Article ::
▽

Par acte d'huissier en date du 10 janvier 2006, il a fait assigner Monsieur le Procureur de la République près le Tribunal de Grande Instance de LYON ainsi que l'Etat Français afin de voir dire qu'il est français par filiation.
Par jugement en date du 7 mai 2008, le Tribunal de Grande Instance de LYON a rejeté sa demande et constaté son extranéité.
Monsieur Omar X... a fait appel de ce jugement le 12 juin 2008.
Par conclusions no 4 déposées le 10 juin 2010 auxquelles il est expressément fait référence pour l'exposé des moyens et prétentions, il demande à la Cour de :
- dire qu'il est de nationalité française comme étant né de parents français, en application de l'article 32-1 du Code Civil,
- dire qu'il a bénéficié d'une possession d'état constante de français,
- condamner le Trésor Public à lui payer la somme de 1. 500 euros sur le fondement de l'article 700 du Code de Procédure Civile et 37 de la loi du 10 juillet 1991,
- condamner le Trésor Public aux entiers dépens.

△

Lignes extraites ::
▽

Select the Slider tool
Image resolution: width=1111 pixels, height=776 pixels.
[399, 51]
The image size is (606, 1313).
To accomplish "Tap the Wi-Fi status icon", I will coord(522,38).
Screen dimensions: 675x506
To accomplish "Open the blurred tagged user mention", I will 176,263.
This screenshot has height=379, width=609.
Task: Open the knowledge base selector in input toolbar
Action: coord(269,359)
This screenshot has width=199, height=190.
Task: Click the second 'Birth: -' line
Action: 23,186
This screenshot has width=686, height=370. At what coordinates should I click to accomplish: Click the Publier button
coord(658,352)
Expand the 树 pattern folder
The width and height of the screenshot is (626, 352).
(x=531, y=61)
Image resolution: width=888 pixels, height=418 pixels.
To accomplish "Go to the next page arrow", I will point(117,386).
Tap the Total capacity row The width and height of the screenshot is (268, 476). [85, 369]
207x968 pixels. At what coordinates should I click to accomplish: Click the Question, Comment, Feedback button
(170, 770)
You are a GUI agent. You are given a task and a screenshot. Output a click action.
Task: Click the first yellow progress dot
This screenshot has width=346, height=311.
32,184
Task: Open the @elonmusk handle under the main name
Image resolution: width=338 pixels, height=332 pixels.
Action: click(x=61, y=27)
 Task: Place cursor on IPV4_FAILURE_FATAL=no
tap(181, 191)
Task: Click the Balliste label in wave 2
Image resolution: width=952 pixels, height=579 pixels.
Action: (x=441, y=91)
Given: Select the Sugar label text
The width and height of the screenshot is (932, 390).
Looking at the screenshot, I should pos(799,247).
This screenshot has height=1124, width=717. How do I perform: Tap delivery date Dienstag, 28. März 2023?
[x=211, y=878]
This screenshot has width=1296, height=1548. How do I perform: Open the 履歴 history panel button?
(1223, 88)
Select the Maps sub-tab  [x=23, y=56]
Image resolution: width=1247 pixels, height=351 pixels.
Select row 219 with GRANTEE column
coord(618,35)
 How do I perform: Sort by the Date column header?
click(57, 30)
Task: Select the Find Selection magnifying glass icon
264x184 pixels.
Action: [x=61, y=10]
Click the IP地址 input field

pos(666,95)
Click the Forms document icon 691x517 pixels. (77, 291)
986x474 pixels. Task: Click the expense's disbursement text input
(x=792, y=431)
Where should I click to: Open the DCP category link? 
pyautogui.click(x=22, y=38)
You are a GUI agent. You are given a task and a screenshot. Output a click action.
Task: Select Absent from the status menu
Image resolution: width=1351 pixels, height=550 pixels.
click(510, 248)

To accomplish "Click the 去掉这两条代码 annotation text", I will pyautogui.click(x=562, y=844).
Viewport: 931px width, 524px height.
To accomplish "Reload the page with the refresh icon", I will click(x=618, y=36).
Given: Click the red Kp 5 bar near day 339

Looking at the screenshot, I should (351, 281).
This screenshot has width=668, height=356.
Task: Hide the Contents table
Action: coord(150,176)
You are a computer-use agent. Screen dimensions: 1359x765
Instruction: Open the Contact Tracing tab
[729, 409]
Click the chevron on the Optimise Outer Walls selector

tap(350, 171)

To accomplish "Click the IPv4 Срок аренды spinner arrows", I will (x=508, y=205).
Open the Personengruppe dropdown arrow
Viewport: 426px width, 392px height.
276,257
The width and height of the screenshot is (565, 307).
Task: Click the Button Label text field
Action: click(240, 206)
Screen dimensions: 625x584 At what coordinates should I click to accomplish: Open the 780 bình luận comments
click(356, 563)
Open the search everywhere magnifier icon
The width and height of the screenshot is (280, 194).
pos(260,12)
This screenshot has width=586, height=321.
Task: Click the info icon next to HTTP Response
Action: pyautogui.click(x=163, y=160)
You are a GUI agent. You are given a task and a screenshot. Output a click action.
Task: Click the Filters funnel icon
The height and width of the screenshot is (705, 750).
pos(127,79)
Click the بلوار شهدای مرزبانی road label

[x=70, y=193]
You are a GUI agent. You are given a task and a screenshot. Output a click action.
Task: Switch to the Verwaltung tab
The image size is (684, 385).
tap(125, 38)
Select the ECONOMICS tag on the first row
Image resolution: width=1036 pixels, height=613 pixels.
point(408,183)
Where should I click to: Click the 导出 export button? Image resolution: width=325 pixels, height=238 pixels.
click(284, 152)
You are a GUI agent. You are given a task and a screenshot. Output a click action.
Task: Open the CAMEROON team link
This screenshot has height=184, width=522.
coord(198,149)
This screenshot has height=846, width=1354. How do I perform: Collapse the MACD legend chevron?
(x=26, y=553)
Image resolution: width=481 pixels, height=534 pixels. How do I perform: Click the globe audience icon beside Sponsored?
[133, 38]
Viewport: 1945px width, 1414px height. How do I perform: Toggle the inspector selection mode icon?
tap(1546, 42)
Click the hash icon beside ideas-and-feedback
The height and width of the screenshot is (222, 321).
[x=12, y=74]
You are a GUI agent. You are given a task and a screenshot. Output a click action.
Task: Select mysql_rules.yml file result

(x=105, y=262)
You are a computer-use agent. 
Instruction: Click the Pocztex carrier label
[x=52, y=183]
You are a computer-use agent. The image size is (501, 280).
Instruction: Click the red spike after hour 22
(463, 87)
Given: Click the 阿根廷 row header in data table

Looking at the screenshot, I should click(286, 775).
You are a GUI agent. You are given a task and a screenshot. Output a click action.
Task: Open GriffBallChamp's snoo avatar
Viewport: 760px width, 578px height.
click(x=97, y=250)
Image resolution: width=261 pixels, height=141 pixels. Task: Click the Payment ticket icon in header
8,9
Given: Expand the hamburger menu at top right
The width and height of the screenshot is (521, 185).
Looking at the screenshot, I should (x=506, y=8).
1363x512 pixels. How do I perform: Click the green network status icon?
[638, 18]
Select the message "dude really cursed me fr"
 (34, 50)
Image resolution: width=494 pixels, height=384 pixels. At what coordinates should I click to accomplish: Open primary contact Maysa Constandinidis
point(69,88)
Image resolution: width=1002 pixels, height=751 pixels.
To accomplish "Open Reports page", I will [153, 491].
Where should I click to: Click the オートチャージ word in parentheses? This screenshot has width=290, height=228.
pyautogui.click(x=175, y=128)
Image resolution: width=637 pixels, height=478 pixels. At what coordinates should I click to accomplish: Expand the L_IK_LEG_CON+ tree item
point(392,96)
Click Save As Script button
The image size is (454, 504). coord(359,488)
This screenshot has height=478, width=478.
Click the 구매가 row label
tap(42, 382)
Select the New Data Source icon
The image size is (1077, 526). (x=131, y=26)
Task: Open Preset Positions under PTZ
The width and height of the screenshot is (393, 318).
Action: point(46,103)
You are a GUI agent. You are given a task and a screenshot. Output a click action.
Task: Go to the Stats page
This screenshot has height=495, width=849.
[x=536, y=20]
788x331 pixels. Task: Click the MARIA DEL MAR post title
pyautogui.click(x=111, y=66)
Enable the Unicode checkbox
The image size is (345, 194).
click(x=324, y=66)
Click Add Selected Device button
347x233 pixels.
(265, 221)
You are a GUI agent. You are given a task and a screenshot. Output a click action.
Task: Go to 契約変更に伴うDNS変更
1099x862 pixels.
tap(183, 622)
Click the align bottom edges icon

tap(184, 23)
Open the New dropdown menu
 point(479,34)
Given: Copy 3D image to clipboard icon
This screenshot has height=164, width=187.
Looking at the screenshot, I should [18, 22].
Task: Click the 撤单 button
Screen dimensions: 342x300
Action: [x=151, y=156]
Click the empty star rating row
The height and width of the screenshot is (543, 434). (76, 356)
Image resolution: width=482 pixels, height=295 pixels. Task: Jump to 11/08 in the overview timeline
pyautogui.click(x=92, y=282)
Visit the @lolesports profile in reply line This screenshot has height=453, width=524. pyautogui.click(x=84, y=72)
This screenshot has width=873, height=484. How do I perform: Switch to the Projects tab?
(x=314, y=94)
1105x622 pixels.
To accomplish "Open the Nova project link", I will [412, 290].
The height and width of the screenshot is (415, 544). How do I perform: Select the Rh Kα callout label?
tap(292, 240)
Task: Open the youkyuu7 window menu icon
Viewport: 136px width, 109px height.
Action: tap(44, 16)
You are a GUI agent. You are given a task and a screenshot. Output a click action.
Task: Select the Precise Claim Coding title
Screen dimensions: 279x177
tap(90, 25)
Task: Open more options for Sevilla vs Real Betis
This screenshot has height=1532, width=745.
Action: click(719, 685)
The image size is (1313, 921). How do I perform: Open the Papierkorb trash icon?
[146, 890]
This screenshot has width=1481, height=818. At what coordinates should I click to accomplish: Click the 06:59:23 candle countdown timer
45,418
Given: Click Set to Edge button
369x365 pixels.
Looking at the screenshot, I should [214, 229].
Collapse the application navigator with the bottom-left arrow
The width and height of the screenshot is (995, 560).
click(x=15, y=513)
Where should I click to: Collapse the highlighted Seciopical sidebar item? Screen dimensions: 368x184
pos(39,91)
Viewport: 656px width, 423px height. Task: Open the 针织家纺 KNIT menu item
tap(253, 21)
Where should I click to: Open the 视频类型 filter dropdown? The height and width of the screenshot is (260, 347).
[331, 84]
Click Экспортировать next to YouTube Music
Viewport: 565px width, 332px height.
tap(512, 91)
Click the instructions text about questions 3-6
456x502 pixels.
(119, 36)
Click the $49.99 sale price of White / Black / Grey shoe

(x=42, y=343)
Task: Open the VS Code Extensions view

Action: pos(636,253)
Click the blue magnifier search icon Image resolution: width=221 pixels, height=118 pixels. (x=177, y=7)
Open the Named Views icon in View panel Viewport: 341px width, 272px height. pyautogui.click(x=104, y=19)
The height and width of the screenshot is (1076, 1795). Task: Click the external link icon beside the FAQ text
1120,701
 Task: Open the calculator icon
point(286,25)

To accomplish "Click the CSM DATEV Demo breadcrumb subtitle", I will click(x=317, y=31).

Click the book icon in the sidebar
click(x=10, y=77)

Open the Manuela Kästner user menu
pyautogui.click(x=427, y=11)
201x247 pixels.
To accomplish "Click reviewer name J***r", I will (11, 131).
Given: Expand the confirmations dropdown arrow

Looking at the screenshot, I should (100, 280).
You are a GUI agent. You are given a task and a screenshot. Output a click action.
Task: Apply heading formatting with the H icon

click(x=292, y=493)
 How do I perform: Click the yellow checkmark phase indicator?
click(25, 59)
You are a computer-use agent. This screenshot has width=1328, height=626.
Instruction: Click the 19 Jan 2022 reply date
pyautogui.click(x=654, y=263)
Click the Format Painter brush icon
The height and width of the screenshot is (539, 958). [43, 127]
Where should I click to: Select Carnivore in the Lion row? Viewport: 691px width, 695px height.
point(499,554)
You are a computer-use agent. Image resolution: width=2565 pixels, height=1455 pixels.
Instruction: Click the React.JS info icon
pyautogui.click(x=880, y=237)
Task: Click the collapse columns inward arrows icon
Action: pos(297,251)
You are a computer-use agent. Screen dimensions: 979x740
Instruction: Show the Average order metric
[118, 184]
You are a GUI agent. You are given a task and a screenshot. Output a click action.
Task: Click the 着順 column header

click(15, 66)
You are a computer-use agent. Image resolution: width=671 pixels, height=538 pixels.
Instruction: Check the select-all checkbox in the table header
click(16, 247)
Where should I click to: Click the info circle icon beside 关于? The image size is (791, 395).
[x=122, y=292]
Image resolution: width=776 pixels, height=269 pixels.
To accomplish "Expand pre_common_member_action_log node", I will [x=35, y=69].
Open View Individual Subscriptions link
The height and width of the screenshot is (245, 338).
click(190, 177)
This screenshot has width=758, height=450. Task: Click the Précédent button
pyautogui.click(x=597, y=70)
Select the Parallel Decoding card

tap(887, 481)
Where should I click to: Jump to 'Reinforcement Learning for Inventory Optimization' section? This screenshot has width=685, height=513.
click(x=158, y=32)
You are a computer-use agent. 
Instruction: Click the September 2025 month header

△

Exercices ::
A. Restituez sans rien changer le passage de l'article qui va de « Par jugement en » jusqu'à « aux entiers dépens. » inclus.
B. Selon l'article, à quelle date Monsieur Omar X... a-t-il fait appel du jugement ?

Corrigés ::
A.
Par jugement en date du 7 mai 2008, le Tribunal de Grande Instance de LYON a rejeté sa demande et constaté son extranéité.
Monsieur Omar X... a fait appel de ce jugement le 12 juin 2008.
Par conclusions no 4 déposées le 10 juin 2010 auxquelles il est expressément fait référence pour l'exposé des moyens et prétentions, il demande à la Cour de :
- dire qu'il est de nationalité française comme étant né de parents français, en application de l'article 32-1 du Code Civil,
- dire qu'il a bénéficié d'une possession d'état constante de français,
- condamner le Trésor Public à lui payer la somme de 1. 500 euros sur le fondement de l'article 700 du Code de Procédure Civile et 37 de la loi du 10 juillet 1991,
- condamner le Trésor Public aux entiers dépens.

B. Le 12 juin 2008.